D: Dietro la domanda di serialità c’è anche il bisogno di soddisfare un istinto infantile, giusto?
R: “Ogni serialità narrativa soddisfa il piacere di sentirsi ripetere ad libitum un contenuto che ci piace. E’ un meccanismo che ha a che fare con l’apprendimento e la naturale coazione a ripetere qualcosa che ci è piaciuto. La serialità raccoglie questa esigenza e soddisfa l’aspettativa del piacere, che nel bambino si esprime con la classica domanda: ‘Mi racconti una storia?’. Che poi magari è sempre la stessa, ma con piccole variazioni”.

D: Lo showrunner: chi è questa ‘mitica’ figura?
R: “E’ il deus ex machina della serie tv. Non è una figura professionale specifica, ma è colui che di volta in volta ha in mano le chiavi della serie. Può essere l’autore, il regista, entrambi ruoli insieme o colui che deve mettere in forma concreta il budget a disposizione. Alcuni esempi sono Shonda Rhimes, autrice di Gray’s Anatomy e Matthew Weiner, creatore e produttore di Mad Men”.

D: Ma perché nelle serie tv di oggi i protagonisti sono spesso ‘cattivi’?
R: “In realtà parliamo di antieroe, che non è per forza il ‘cattivo’. L’antieroe è un personaggio negativo, sì, ma con elementi empatici. Agisce male, ma non è un malvagio e lo spettatore ne riconosce gli elementi umani. Gli esempi più riusciti sono, ad esempio, Walter White e Tony Soprano“.

D: Perché funziona così bene?
R: “L’antieroe è un personaggio complesso che permette di elaborare trame molto dense. La densità narrativa è infatti una chiave della Grande serialità di oggi che permette di sviscerare tutte le sfaccettature dell’animo umano e ha persino messo in secondo piano l’uso del cliffhanger. Chiudere le puntate in un punto di ‘ancoraggio’ è uno stratagemma ancora utilizzato, ma non più come prima. Lo sviluppo psicologico di un personaggio crea nuovi elementi di interesse, come in Big little lies”.

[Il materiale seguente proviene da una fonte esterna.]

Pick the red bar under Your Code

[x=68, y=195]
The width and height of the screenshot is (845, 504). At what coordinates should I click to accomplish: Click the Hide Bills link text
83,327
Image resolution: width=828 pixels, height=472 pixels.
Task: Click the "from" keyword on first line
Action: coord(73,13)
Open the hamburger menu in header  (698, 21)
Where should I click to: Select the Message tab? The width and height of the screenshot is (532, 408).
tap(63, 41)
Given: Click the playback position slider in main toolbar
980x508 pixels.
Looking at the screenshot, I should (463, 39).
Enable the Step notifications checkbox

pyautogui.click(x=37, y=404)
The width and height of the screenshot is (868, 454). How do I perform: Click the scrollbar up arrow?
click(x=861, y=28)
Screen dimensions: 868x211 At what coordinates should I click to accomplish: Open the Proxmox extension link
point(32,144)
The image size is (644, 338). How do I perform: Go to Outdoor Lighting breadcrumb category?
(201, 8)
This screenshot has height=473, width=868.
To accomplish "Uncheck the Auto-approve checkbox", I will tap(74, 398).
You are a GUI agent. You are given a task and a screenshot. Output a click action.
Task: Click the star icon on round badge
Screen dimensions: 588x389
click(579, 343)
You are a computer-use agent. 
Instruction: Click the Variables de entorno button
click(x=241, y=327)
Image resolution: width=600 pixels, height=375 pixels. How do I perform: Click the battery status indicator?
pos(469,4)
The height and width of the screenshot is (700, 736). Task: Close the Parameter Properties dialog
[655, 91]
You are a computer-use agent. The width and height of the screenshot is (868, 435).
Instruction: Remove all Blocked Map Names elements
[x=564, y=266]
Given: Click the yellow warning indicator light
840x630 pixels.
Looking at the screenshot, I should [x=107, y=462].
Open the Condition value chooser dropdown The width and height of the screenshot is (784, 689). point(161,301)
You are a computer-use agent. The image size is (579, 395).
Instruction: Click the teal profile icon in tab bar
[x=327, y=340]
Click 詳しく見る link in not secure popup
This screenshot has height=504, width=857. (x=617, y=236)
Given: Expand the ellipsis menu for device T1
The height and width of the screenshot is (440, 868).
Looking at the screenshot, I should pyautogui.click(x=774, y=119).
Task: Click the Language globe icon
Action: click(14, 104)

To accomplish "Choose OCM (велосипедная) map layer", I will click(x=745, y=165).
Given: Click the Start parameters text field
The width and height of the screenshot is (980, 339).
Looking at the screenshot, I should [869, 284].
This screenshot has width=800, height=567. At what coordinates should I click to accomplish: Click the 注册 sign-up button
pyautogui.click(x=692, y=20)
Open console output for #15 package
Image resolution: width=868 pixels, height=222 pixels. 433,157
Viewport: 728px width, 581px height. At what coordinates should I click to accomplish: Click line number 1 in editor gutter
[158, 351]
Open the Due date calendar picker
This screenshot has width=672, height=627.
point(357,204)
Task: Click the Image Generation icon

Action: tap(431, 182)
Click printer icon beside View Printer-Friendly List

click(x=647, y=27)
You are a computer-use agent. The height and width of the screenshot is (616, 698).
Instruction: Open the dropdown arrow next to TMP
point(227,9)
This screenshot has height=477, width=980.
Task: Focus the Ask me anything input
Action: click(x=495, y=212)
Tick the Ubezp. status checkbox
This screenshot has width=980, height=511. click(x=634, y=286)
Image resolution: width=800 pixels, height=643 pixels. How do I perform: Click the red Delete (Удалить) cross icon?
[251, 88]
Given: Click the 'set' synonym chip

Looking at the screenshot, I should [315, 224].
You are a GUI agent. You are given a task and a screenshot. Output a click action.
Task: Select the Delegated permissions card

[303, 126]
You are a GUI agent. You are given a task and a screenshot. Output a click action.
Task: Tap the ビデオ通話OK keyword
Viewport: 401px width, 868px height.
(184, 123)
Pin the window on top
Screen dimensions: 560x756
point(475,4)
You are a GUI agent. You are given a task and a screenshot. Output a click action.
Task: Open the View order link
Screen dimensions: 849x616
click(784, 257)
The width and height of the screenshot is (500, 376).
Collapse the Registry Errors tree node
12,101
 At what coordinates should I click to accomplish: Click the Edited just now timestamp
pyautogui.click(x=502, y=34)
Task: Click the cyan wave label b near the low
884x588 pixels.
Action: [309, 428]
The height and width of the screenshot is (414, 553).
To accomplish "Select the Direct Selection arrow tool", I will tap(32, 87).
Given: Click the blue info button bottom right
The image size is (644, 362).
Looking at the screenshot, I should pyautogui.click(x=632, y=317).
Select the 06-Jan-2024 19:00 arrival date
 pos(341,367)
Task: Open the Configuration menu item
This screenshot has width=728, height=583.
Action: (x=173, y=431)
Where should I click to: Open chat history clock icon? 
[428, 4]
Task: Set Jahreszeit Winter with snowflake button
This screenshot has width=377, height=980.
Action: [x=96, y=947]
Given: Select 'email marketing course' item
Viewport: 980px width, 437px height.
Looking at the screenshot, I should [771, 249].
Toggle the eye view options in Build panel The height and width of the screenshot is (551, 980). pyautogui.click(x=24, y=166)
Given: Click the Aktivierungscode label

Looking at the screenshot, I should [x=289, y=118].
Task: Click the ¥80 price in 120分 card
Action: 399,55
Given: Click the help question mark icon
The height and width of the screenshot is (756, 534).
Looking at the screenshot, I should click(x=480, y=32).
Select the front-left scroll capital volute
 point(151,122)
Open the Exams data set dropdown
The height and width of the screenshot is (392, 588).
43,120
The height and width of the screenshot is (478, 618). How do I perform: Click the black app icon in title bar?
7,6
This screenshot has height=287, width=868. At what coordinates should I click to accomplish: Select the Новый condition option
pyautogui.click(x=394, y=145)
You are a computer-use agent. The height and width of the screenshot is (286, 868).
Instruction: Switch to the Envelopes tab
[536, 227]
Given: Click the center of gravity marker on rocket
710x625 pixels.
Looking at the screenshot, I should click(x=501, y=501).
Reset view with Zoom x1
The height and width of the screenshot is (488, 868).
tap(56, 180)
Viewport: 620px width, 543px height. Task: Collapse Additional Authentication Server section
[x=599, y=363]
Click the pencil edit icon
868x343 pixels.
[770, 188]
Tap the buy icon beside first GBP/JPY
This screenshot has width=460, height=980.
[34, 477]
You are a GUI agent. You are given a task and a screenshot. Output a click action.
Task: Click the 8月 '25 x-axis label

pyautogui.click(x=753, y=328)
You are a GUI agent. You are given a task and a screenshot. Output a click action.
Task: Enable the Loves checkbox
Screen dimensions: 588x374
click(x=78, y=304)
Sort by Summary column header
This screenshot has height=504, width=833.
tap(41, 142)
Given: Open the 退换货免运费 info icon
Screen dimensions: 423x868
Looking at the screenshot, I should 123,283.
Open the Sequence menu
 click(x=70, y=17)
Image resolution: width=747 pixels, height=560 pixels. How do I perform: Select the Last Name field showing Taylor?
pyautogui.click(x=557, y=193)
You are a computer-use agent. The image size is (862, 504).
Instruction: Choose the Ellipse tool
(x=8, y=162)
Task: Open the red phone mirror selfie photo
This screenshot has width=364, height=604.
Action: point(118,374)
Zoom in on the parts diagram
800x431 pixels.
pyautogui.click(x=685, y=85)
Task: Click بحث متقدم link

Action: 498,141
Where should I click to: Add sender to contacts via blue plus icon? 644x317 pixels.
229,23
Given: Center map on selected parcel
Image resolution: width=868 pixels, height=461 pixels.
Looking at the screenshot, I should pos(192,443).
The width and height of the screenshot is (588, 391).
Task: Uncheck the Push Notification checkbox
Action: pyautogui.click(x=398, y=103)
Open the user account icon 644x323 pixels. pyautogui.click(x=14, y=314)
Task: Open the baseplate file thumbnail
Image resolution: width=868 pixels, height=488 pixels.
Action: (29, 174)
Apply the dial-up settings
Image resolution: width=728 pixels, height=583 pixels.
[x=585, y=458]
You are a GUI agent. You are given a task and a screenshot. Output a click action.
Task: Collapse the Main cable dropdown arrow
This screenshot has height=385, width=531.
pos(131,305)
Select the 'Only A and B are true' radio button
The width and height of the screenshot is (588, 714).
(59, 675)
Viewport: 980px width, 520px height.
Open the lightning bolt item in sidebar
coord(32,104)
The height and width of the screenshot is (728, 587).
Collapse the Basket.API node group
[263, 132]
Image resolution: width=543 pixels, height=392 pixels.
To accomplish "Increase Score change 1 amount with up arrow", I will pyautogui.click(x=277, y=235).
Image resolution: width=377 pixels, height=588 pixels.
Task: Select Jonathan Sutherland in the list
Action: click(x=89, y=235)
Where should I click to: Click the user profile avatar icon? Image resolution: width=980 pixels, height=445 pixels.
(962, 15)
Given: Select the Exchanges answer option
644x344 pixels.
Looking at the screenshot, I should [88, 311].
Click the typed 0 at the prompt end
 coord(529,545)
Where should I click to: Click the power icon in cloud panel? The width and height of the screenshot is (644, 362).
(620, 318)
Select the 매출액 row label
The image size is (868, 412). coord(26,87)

D: Gomorra, Suburra, Narcos, per fare alcuni nomi. Il Male come motore narrativo rischia di proporre modelli negativi al pubblico, fornire giustificazioni a un agire sbagliato, sopprimere la speranza di miglioramento?
R: “In realtà queste serie non propongono modelli di comportamento, ma descrivono un mondo disperato. Credo che il pubblico sia in grado di capire la differenza. Gomorra ad esempio non enfatizza, ma racconta la disperazione del Male, denunciandola. Se questo non fosse ammissibile nessun film potrebbe raccontare quanto c’è di negativo nella vita che a volte è senza soluzione di continuità. Non sempre c’è il lieto fine. Altrimenti non lamentiamoci che la tv ci proponga le soap opera. Non è corretto attribuire alla serie tv una responsabilità diseducativa, se mancano modelli positivi reali nel contesto in cui si vive. La comunicazione istituzionale però, come la promozione sui social network, va fatta in modo corretto”.

D: Il successo di questo fenomeno indica che la vecchia tv è destinata a scomparire?
R: “Sono anni che viene recitato il requiem della televisione generalista, ma quest’ultima ha dimostrato di essere il medium più plastico e capace di assorbire le innovazioni. La Grande serialità in streaming costruisce un suo pubblico di 30-40enni, ma fenomeni come Checco Zalone riescono ancora a fare 6 milioni di telespettatori su Canale 5”.
“Long Tv. Le serie televisive viste da vicino” – Unicopli, 134 pagine, 12€.